プラットフォームへコンテンツを行い、Googleへ幾ばくかのマージンを渡すというビジネスの入り口に、まず広告を作れ、という手続きが立ちはだかる理由は何なのだろう。広告が彼らの収入源であることと関係はあるのだろうが、Googleが失敗している他のサービスと同様のセンスのなさを感じる。

また、Google Play Booksではプロモーション・テキストを個別に入力できない。EPUBやPDFのメタデータを用いるということなのだろう。これでは、ランディング・コンテンツに期間プロモーションを表現できない。データに付いて回る不定の書誌情報は、GoogleがPlayマーケットに表示しなくてもデータとともに頒布されるし、ご自慢のPreview Programでも広めることができる。ロングテール商品ならばいいのだが、このままではPlaysを絡めたプロモーションを実施することがとても難しい。

出版人としては不満の多いプラットフォームだが、利用者としては、書籍が揃ってくれば快適なサービスとなるだろう。特に他のプラットフォームに存在しない「大古書」群は魅力的だ。

Japan: an account, geographical and historical, from the earliest period at which the islands composing this empire were known to Europeans, down to the present time, and the expedition fitted out in the United States, etc

この書籍はペリー提督が日本に来る前年に出版された日本研究書で近年完訳されていたのだが、こんな本の原典にありつける電子書籍マーケットはGoogle Playだけだ。
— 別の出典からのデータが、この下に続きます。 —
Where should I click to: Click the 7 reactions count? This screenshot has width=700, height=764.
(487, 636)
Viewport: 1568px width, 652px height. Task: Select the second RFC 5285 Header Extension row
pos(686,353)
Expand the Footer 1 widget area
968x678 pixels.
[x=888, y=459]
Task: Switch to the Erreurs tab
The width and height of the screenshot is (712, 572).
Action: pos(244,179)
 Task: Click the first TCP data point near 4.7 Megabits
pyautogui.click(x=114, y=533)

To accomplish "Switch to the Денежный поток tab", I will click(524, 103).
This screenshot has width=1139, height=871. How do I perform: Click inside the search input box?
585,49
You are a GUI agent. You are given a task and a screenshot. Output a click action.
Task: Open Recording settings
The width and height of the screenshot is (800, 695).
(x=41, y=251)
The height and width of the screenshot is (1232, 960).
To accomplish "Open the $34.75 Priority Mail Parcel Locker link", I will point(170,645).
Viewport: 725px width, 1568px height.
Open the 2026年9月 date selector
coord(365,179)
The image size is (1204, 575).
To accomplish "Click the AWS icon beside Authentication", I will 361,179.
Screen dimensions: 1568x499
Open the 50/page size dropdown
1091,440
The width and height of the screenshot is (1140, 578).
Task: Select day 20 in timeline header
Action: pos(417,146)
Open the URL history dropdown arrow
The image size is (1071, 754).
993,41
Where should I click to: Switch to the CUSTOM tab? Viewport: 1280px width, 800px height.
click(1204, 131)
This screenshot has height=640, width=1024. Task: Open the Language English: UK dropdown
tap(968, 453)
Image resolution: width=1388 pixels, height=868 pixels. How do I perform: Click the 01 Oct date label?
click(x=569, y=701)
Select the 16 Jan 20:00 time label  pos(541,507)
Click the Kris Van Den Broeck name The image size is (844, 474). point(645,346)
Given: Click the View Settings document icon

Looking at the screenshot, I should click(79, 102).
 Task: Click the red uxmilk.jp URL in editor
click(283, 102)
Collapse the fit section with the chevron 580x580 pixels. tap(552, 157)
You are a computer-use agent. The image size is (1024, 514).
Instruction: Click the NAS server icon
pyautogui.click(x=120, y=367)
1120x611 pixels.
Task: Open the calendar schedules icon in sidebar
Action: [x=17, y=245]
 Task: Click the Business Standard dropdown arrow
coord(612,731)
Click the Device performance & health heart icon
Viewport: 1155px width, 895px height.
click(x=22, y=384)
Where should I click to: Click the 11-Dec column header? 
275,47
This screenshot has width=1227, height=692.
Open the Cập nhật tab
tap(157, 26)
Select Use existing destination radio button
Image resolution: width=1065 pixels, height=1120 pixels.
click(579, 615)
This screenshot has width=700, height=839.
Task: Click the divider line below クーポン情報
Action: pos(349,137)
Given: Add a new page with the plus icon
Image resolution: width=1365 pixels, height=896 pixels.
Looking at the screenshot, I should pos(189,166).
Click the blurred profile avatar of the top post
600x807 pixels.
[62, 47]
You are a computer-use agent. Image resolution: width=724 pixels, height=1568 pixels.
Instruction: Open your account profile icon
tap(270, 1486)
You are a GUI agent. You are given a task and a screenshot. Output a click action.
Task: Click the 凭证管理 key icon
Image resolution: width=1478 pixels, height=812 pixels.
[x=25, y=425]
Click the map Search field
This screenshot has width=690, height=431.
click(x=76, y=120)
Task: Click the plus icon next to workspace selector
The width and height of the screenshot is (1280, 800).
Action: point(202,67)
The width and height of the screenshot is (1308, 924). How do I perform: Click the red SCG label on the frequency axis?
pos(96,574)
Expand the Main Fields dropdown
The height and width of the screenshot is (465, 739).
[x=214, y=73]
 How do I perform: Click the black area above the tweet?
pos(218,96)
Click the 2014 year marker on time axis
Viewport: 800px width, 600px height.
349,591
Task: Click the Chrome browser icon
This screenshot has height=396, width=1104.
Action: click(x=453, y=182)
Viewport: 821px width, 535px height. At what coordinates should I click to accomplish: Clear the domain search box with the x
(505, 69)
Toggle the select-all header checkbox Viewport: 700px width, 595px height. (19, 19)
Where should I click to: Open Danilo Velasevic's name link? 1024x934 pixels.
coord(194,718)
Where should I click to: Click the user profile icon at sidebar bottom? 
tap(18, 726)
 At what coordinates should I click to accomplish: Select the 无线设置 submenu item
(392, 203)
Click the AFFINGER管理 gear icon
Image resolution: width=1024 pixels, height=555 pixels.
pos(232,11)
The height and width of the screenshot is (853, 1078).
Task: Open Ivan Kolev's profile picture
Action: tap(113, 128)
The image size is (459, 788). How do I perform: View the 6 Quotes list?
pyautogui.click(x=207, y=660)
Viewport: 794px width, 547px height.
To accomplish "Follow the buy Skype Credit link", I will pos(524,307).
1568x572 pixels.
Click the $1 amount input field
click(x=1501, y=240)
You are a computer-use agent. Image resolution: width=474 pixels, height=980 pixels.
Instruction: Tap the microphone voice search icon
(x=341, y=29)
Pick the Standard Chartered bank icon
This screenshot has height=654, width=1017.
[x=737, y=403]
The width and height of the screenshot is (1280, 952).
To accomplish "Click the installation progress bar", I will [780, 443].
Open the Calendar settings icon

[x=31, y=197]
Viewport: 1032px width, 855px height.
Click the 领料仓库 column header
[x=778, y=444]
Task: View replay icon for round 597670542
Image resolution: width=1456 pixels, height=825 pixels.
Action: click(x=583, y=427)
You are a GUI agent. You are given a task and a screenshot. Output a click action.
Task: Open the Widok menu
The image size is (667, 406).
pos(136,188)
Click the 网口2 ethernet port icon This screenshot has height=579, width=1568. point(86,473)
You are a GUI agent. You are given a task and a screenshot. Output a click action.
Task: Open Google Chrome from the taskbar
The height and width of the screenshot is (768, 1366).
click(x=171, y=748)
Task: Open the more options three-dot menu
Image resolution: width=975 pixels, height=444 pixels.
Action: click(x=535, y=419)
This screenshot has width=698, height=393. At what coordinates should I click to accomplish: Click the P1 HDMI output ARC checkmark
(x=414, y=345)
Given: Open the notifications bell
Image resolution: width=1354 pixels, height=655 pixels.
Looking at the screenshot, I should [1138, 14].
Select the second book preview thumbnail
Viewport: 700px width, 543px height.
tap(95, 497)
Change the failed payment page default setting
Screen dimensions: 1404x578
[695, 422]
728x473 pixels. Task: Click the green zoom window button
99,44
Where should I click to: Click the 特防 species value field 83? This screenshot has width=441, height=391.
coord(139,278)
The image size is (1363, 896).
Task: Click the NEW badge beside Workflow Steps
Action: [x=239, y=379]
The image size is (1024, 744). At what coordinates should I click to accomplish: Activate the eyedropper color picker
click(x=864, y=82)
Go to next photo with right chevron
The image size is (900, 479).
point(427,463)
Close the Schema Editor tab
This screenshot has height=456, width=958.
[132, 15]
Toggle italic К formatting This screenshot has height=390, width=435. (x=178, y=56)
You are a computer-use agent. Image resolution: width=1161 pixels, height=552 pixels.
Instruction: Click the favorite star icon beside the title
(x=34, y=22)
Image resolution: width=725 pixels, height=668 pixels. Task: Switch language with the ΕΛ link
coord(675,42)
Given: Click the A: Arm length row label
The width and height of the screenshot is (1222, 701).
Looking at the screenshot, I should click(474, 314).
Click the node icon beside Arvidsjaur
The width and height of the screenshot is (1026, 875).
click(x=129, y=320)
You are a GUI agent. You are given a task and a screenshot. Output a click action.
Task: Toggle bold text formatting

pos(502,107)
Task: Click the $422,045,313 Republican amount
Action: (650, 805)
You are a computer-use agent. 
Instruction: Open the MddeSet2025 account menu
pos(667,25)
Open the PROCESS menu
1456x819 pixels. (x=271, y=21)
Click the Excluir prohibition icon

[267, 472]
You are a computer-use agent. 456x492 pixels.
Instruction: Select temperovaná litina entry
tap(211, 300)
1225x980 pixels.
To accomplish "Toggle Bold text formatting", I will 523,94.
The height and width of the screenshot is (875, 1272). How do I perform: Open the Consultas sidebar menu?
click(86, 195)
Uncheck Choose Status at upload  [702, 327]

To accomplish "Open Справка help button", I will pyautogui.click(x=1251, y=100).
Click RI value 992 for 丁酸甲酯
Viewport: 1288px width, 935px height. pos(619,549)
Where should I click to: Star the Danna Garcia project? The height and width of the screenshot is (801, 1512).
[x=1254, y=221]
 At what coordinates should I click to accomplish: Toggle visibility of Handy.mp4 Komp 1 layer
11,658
英語だけじゃない。日本語の書籍でも面白いものはたくさんある。大連商工会議所のスキャン本が読めたりするのも、メジャー系ならここだけだろう。現在の商業出版物がきちんと揃うことも電子書籍には大切なことだが、Google Playで読める前世紀、前々世紀の書籍に触れることができるというだけでも、大いに価値がある。

そんなわけで、Nexus 7を購入した。

Gene MapperがGoogle Play Booksのリーダーでどのように見えるのかを確認したいためなのだが、確認が終わったら、Google Plays購入者向けへのプレゼントにしてしまおうと思っている。お楽しみに。